Using deep Gaussian processes with GPflux for Bayesian optimization.#

[1]:
import numpy as np
import tensorflow as tf

np.random.seed(1794)
tf.random.set_seed(1794)

Describe the problem#

In this notebook, we show how to use deep Gaussian processes (DGPs) for Bayesian optimization using Trieste and GPflux. DGPs may be better for modeling non-stationary objective functions than standard GP surrogates, as discussed in [DKvdH+17, HBB+19].

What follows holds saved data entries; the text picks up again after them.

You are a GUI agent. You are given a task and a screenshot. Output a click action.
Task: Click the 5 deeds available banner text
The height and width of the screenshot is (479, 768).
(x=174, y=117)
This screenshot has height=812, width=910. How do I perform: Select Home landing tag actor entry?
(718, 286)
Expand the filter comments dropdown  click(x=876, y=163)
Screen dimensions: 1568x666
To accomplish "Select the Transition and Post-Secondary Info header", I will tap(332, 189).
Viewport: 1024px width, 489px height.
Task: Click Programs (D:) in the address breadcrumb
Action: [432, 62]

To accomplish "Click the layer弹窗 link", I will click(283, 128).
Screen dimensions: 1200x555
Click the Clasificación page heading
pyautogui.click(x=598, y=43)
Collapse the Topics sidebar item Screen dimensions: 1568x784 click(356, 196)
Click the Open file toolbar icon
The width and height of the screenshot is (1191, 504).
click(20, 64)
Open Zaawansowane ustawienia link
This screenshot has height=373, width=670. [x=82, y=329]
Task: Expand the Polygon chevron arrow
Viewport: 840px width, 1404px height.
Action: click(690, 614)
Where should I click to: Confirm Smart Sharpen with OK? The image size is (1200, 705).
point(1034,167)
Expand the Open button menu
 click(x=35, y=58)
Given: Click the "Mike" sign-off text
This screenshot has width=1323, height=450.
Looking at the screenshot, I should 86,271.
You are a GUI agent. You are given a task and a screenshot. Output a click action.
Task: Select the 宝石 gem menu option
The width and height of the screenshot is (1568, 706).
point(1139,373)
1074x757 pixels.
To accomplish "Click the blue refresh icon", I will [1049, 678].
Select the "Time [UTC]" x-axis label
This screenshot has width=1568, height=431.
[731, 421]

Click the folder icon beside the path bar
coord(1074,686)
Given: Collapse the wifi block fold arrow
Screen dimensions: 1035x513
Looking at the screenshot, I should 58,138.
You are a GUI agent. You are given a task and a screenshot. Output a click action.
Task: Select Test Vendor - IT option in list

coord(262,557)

In this example, we look to find the minimum value of the two- and five-dimensional Michalewicz functions over the hypercubes \([0, pi]^2\)/\([0, pi]^5\). We compare a two-layer DGP model with GPR, using Thompson sampling for both.

The Michalewicz functions are highly non-stationary and have a global minimum that’s hard to find, so DGPs might be more suitable than standard GPs, which may struggle because they typically have stationary kernels that cannot easily model non-stationarities.

[2]:
import gpflow
from trieste.objectives import Michalewicz2, Michalewicz5
from trieste.objectives.utils import mk_observer
from trieste.experimental.plotting import plot_function_plotly

function = Michalewicz2.objective
F_MINIMIZER = Michalewicz2.minimum

search_space = Michalewicz2.search_space

fig = plot_function_plotly(function, search_space.lower, search_space.upper)
fig.show()